Mental illness is not something that can be cherry picked as an excuse when it suits one’s worldview. Murder is immoral regardless of whether a person had mental illness, and mental illness should not be an excuse, unless, perhaps, there is a break from reality, such as psychosis. What this man did should not be excused either simply because of mental illness, either; however, he did not murder, and what he did do is much more ethically ambiguous. Why is it then that he is the one who deserves execution by the standards of the masses?
There’s a version of me that only exists in past tense. I think that’s true for everyone, but I realized recently that the difference is much more stark within me than it is within many. My past tense is a stranger towards whom I reach, simultaneously trying to pull inwards and push away. The realization that I cannot become who I once was is viciously painful. Sometimes I wish to forget that I have a past tense, as I realize more and more that the virtues I hold dear were stronger in me past tense.
There’s a version of me that only exists in the present tense. I came to the realization that I do not like who I am, present tense. And I have not liked who I am in the present tense for a while. This is not a new realization; it’s one I come to every few weeks, and I make changes and hope for the best and those changes stick or they don’t and I still don’t like myself present tense.
There’s a version of me that only exists in future tense.
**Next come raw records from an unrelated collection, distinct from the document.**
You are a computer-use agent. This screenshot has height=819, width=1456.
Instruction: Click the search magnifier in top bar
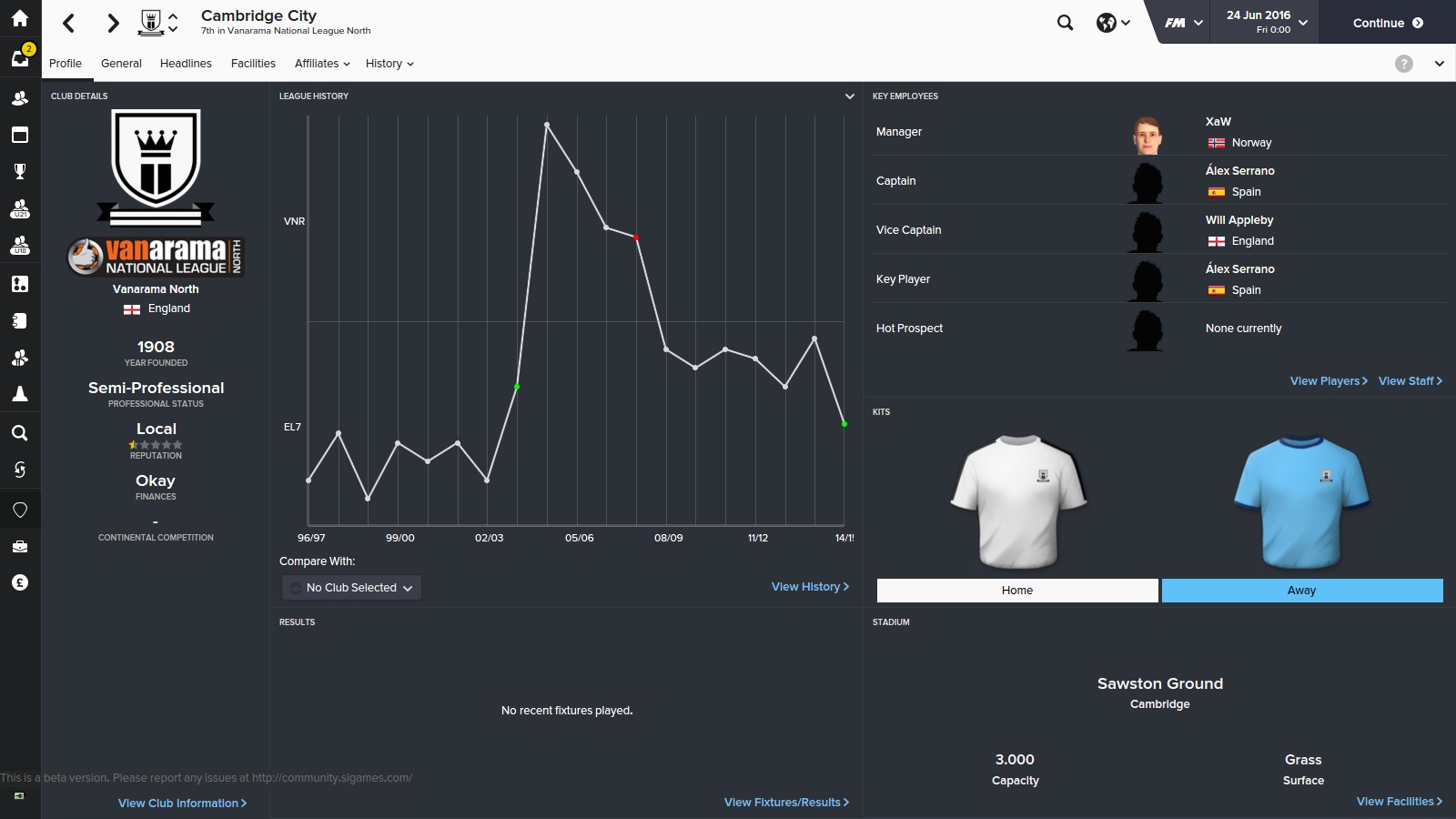(x=1065, y=23)
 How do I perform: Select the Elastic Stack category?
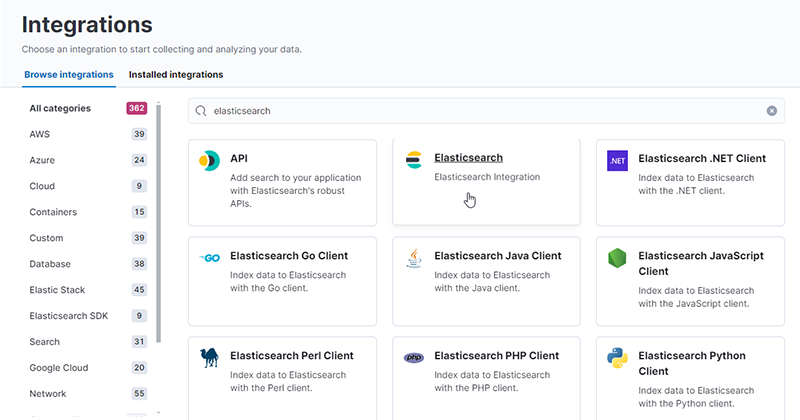tap(57, 290)
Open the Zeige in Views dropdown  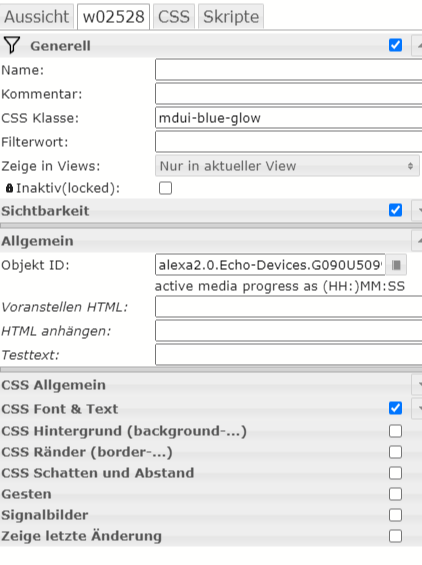coord(287,166)
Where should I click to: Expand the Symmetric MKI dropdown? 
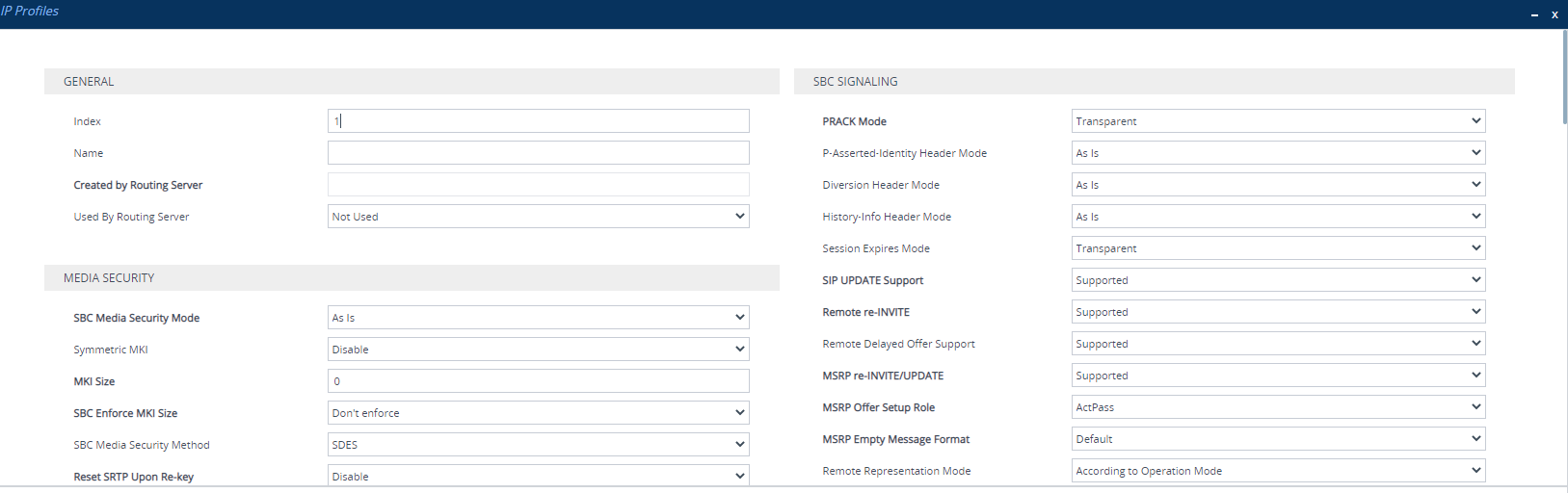538,350
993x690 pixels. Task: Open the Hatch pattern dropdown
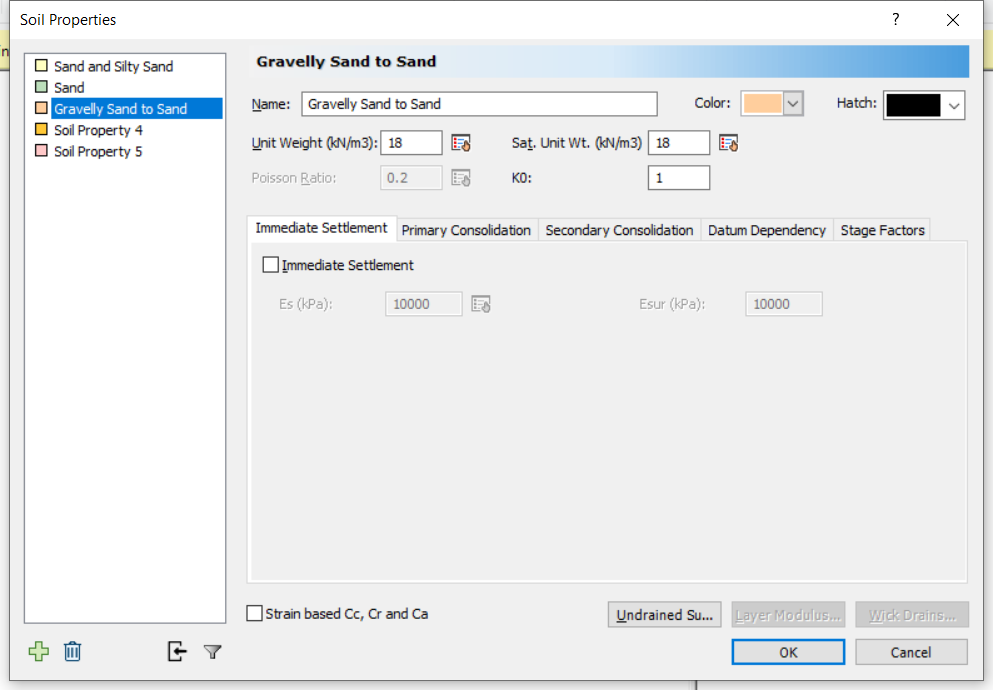[955, 103]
I’m not sure this is true for everyone, but it’s true for me, and it seems that my future tense is so wildly separate from my present tense that it could be a whole different person. My future tense has all of my emotional and physical limitations, but none of the character flaws. When building my future tense I didn’t plan to continue being unhappy with who I am.
I don’t believe I can reach my future tense until I become happy with who I am present tense, but I do not believe that has to or should involve giving up my values in order to find peace with my faults that I find intolerable and unethical. I also have come to the painful but necessary realization that the flaws I dislike about myself, others dislike about me as well.
I have become my illnesses. I have become narcolepsy. I have become bipolar disorder. I have become arthritis. I have become chronic pain. I have become post-traumatic stress disorder. I have become sickness. My personality is Unwell. And I am not proud. I am utterly ashamed.
I try to have empathy with myself, to realize that my life for the past few years has been a barrage of injury and illness. And on a level, I do understand that there is a reason I became the way I am. What that does not mean, however, is that I am excused to continue dwelling in despondent self-loathing. I am no longer excused from trying. And I don’t just mean trying on my own behalf. Trying means working to understand others. Trying means cooperation. Trying means being willing to be uncomfortable. And on a larger scale, trying means trying to work to improve the world as I see myself capable.
To be clear, I do not seek to divorce myself from my body, or from my illnesses. What I do seek is to divorce myself from the idea that my illnesses culminate into the total of my self. I have chronic illness, and I cannot and will not act otherwise. However, I am also a human being outside and alongside my illness, and these aspects of my self require time and space to thrive.
My future tense is a very long way away, and to be honest, I will always have some of my character flaws, although they may be smaller, more manageable shadows of the hulking barriers I currently have. Eventually though, my future tense may become my present tense. And in my future tense, I like myself uncompromising. If none of the rest of my future tense becomes my present tense, I dearly hope that I can one day like myself, present tense.